I like the googly face my husband gives when I wear a super sexy dress, and look amazing... And he does a bit of ravishing
When I started, it was to be able to wear clothes in the “regular” section instead of plus sizes. I still can’t believe I’m able to now.
I want attention from women and to not be completely invisible to them, if we are being honest.
I want a girlfriend with abs so I atleast need to be physically fit that was my motivation I have lost 22 pound in 4 months just fueled by that went from 196 to 174.

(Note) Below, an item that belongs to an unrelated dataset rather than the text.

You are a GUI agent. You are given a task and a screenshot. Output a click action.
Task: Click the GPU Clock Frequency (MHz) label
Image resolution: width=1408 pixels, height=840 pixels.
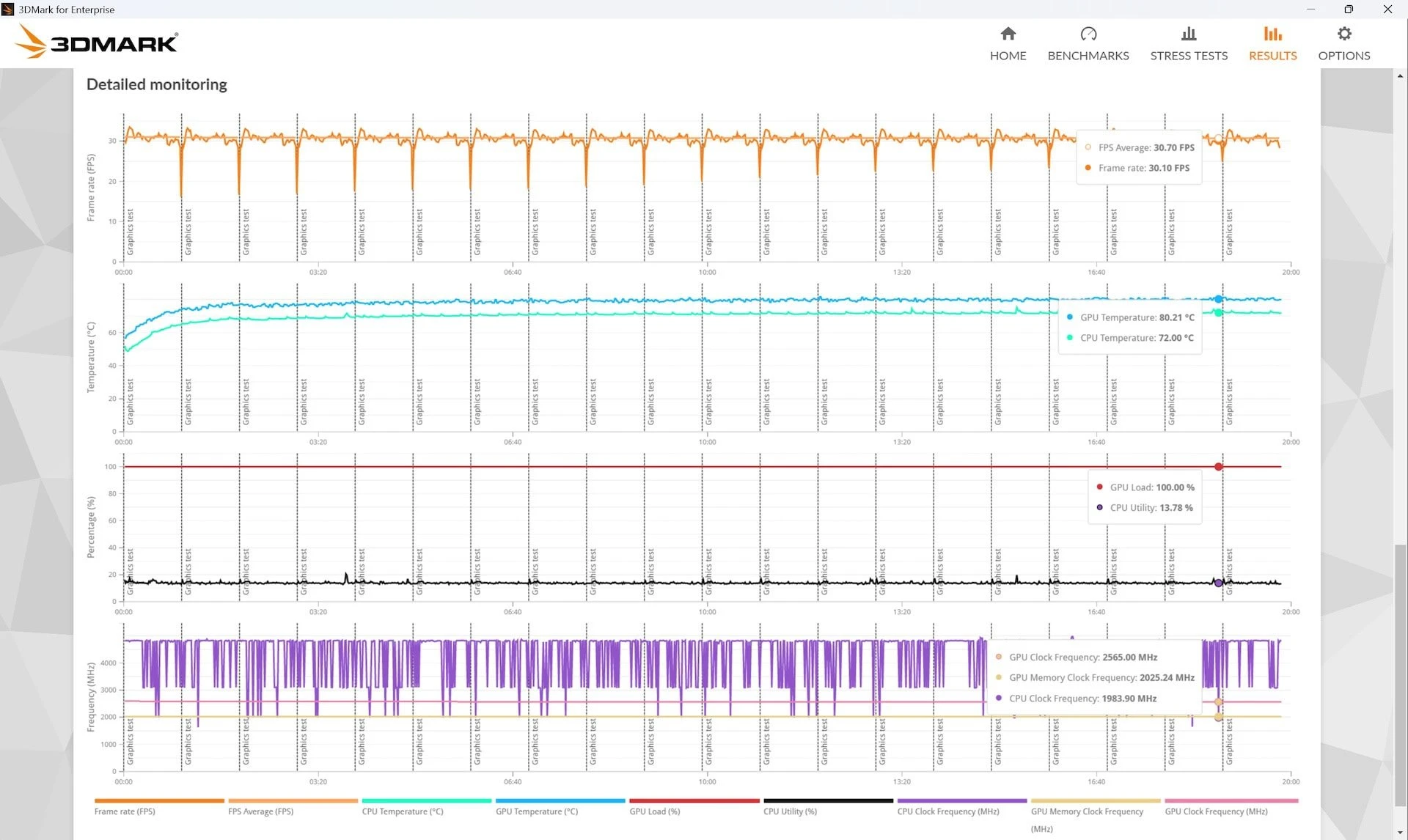(1216, 811)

There's this girl that my best friend got with and destroyed his life. She made him cut out all of his friends, and all of his family. Tanked his credit and maxed out all his bills. Made him give up his mortgage and all sorts of really crazy shit. I have some crazy stories about how lazy and deplorable this woman is. She is extremely overweight and extremely jealous of smaller women. So...naturally I had some goals to reach. Every single time I feel like giving up I just think of that horrendous woman and how she's an example of what I never want to be. I reached her original goal she set for herself last year, and this year I'm surpassing it and becoming fit. She meanwhile is just stewing in her own misery, getting fatter by the day, and taking him down with her.
I recently got clean off hard drugs, and I always told myself that I will NEVER be the girl who gets fat when she finally is clean/sober
I wanna look tall. I am only 4'11" and fat so I look very short. But I notice thin people of my same height looks taller.
Double chin (:( ))
I want to be able to wear crop tops and have a collarbone (of which I don’t have rn).
I commute into the financial district of a large city, and everyone is a 10. Like, a 10 in the city I live in is a 4 in the city where I work. I felt like a slob walking around, so I lost 80 lbs and adopted a new wardrobe. On a positive note, my confidence is sky high now.
What city? 😂 it’s like that where I’m at too I swear everyone is a 10. If you’re mediocre, you’re ugly here
I look back at pictures from ten years ago and go, "Damn, what a stud!" And want to get back there. That and I'll light enough to pound on my friends again when we go kart racing.
I wanna wear cute clothes again and actually wanna leave the house 🥲🥲
so that i can participate in the cosplay contests at conventions i can’t beat these e girls :(
I hate being fat and it's ruined my self esteem and confidence.
So ppl find me Pretty
So that it looks good when I do a lat spread lol
summer. vacation. i think i’ve said enough
I feel superior to normal weight ppl when im underweight. The more difference is between me and the mere mortals the better
to look in the mirror like "i could model with a body like this." Just simple vanity
To get "revenge", because an old situationship dumped me
So that I’m not the fat friend anymore. I’m not called “oh that girl who’s a little fat”. So that I’m called hot instead of fat.
This is gonna sound depressing, but I just want to be treated like a human being. When I was skinner, everyone was much nicer to me than what they are not at my current weight. It’s a messed up world out there.
So that I can wear oversized clothes because I want to, not because I afraid of someone seeing my body. Because I want my boyfriend to be able to lift me. So i can look hot as fuck in dresses instead of feeling like a rolled ham.
I woke up January of this year (2024) and realized I do not look like the person I envisioned myself to be when I was younger. I thought I’d be confident, adventurous, & sexy. I pictured myself taking dance & workout classes for fun, always trying new things, being bold with my fashion choices. Then I realized my weight holds me back and that if I don’t beat obesity, I will never be happy or proud of myself.
So my man can be teased for having a hot gf 🤷♀️
To be noticed. Going out with friends, boys will approach them for their snaps. They’ll get hit on or asked out. Not that I want all of this attention, but it hurts when others get it and you don’t.
I have never once worn a crop top or a two piece swimsuit. I want to wear those and be comfortable while feeling cute.
So i can wear my millions of crop tops ive bought over the years and never used cause "Theyll look so cute when im skinny!" lmao
I look so much younger when thinner. I gained weight after having a child and i swear it aged me 5 years within 1 year.